The lubricating base oil composition of Claim 38, wherein the polyol ester comprises a reaction product of one or more polyols with one or more organic acids.
The lubricating base oil composition of Claim 40, wherein the one or more polyols have from 2 to about 10 carbon atoms and from two to six hydroxyl groups and the one or more organic acids have from 4 to about 24 carbon atoms.
The lubricating base oil composition of Claim 40, wherein the one or more polyols are selected from the group consisting of 1,2-propanediol, 1,3-propanediol, 1,2-butanediol, 1,3-butanediol, 2,3-butanediol, 2-ethyl-1,3-propanediol, 2-ethyl-2-butyl-1,3-propanediol, 1,3-diol, (namely, neopentyl glycol), 2,2,4-trimethyl-1,3-pentanediol, 2,2-diethylpropane-1,3-diol, 2,2-dibutylpropane-1,3-diol, 2-methyl-2-propylpropane-1,3-diol, trimethylolpropane (TMP), pentaerythritol, dipentaerythritol and combinations thereof; and the one or more organic acids are selected from the group consisting of butanoic acid, isobutanoic acid, pentanoic acid, isopentanoic acid, hexanoic acid, 2-ethylbutanoic acid, cyclohexanoic acid, heptanoic acid, isoheptanoic acid, methylcyclohexanoic acid, octanoic acid, dimethyl-hexanoic acid, 2-ethylhexanoic acid, 2,4,4-trimethyl-pentanoic acid, isooctanoic acid, 3,5,5-trimethylhexanoic acid, nonanoic acid, isononanoic acid, isodecanoic acid, isoundecanoic acid, 2-butyloctanoic acid, tridecanoic acid, tetradecanoic acid, hexadecanoic acid, heptadecanoic acid, octadecanoic acid, 2-ethylhexadecanoic acid, nonadecanoic acid, 2-methyloctadecanoic acid, icosanoic acid, 2-methylicosanoic acid, 3-methylnonadecanoic acid, docosanoic acid, tetradocosanoic acid, 2-methyltricosanoic acid and combinations thereof.
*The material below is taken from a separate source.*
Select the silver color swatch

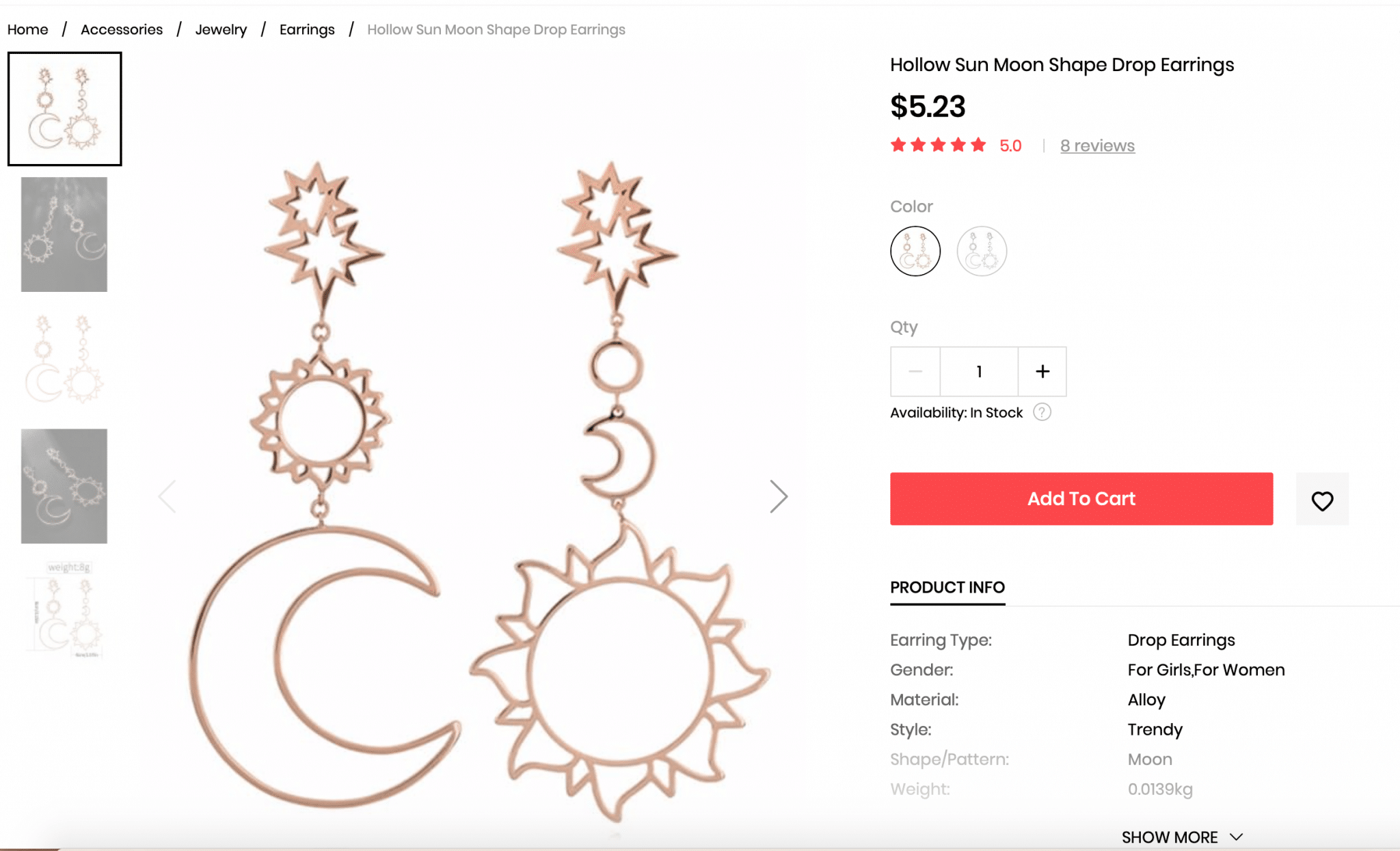982,251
The lubricating base oil composition of Claim 40, wherein the one or more polyols are selected from the group consisting of 1,2-propanediol, 1,3-propanediol, 1,2-butanediol, 1,3-butanediol, 2,3-butanediol, 2-ethyl-1 ,3-propanediol, 2-ethyl-2-butyl-1,3-propanediol, 1,3-diol, (namely, neopentyl glycol), 2,2,4-trimethyl-1,3-pentanediol, 2,2-diethylpropane-1,3-diol, 2,2-dibutylpropane-1,3-diol, 2-methyl-2-propylpropane-1,3-diol, trimethylolpropane (TMP), pentaerythritol, dipentaerythritol and combinations thereof; and the one or more organic acids are unsaturated or saturated fatty acids selected from the group consisting of myristoleic acid, palmitoleic acid, oleic acid, linolenic acid, caproic acid, caprylic acid, capric acid, lauric acid, myristic acid, palmitic acid, stearic acid, arachidic acid, behenic acid, lignoceric acid and combinations thereof.
The lubricating base oil composition of Claim 40, wherein the Fischer-Tropsch derived lubricating base oil is present in a major amount and the polyol ester is present in a minor effective amount.
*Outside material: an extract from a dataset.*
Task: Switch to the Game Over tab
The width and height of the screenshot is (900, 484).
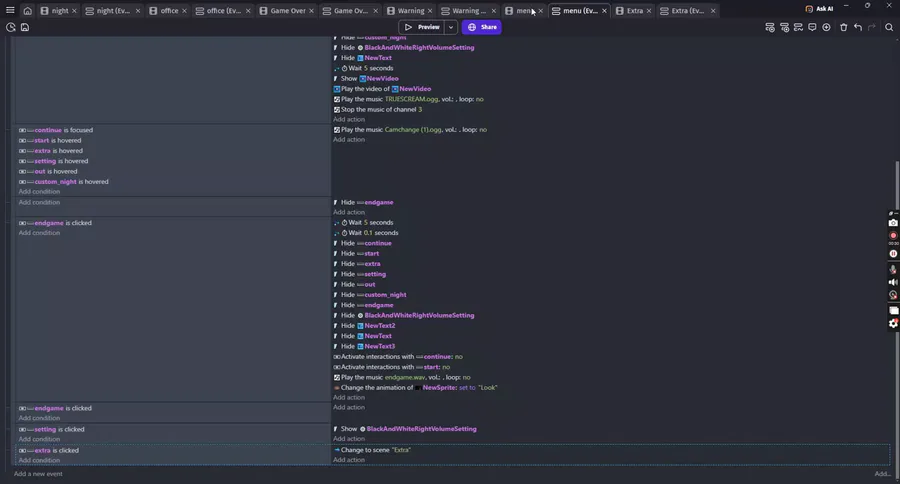Action: (284, 10)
The lubricating base oil composition of Claim 40, further comprising one or more lubricating oil additives selected from the group consisting of antioxidants, anti-wear agents, detergents, rust inhibitors, dehazing agents, demulsifying agents, metal deactivating agents, friction modifiers, pour point depressants, antifoaming agents, co-solvents, package compatibilisers, corrosion-inhibitors, ashless dispersants, dyes, extreme pressure agents and combinations thereof.
The lubricating base oil composition of Claim 40, having a phosphorous content not exceeding about 0.08 wt. %, based on the total weight of the composition.
A method for improving the fuel economy of an internal combustion engine comprising operating the engine with the lubricating base oil composition of Claim 1.
A method for improving the fuel economy of an internal combustion engine comprising operating the engine with the lubricating base oil composition of Claim 19.
A method for improving the fuel economy of an internal combustion engine comprising operating the engine with the lubricating base oil composition of Claim 29.
A method for improving the fuel economy of an internal combustion engine comprising operating the engine with the lubricating base oil composition of Claim 38.